Gaming Performance on GTX 770s

F1 2013

First up is F1 2013 by Codemasters. I am a big Formula 1 fan in my spare time, and nothing makes me happier than carving up the field in a Caterham, waving to the Red Bulls as I drive by (because I play on easy and take shortcuts). F1 2013 uses the EGO Engine, and like other Codemasters games ends up being very playable on old hardware quite easily. In order to beef up the benchmark a bit, we devised the following scenario for the benchmark mode: one lap of Spa-Francorchamps in the heavy wet, the benchmark follows Jenson Button in the McLaren who starts on the grid in 22nd place, with the field made up of 11 Williams cars, 5 Marussia and 5 Caterham in that order. This puts emphasis on the CPU to handle the AI in the wet, and allows for a good amount of overtaking during the automated benchmark. We test at 1920x1080 on Ultra graphical settings.

F1 2013 SLI, Average FPS


Bioshock Infinite

Bioshock Infinite was Zero Punctuation’s Game of the Year for 2013, uses the Unreal Engine 3, and is designed to scale with both cores and graphical prowess. We test the benchmark using the Adrenaline benchmark tool and the Xtreme (1920x1080, Maximum) performance setting, noting down the average frame rates and the minimum frame rates.
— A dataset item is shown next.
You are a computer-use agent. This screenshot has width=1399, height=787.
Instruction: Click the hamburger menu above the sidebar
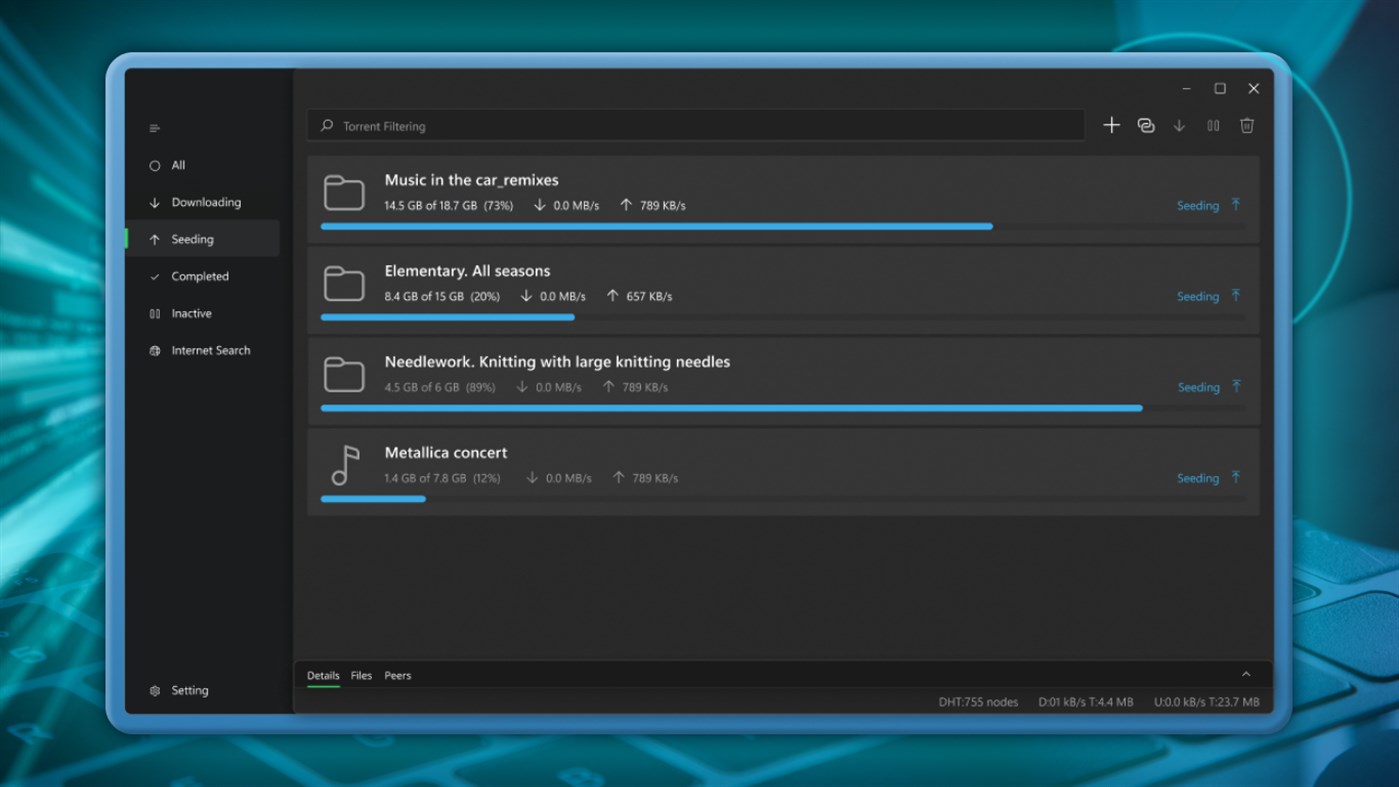tap(154, 128)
Bioshock Infinite SLI, Average FPS


Tomb Raider

The next benchmark in our test is Tomb Raider. Tomb Raider is an AMD optimized game, lauded for its use of TressFX creating dynamic hair to increase the immersion in game. Tomb Raider uses a modified version of the Crystal Engine, and enjoys raw horsepower. We test the benchmark using the Adrenaline benchmark tool and the Xtreme (1920x1080, Maximum) performance setting, noting down the average frame rates and the minimum frame rates.

Tomb Raider SLI, Average FPS


Sleeping Dogs

Sleeping Dogs is a benchmarking wet dream – a highly complex benchmark that can bring the toughest setup and high resolutions down into single figures. Having an extreme SSAO setting can do that, but at the right settings Sleeping Dogs is highly playable and enjoyable. We run the basic benchmark program laid out in the Adrenaline benchmark tool, and the Xtreme (1920x1080, Maximum) performance setting, noting down the average frame rates and the minimum frame rates.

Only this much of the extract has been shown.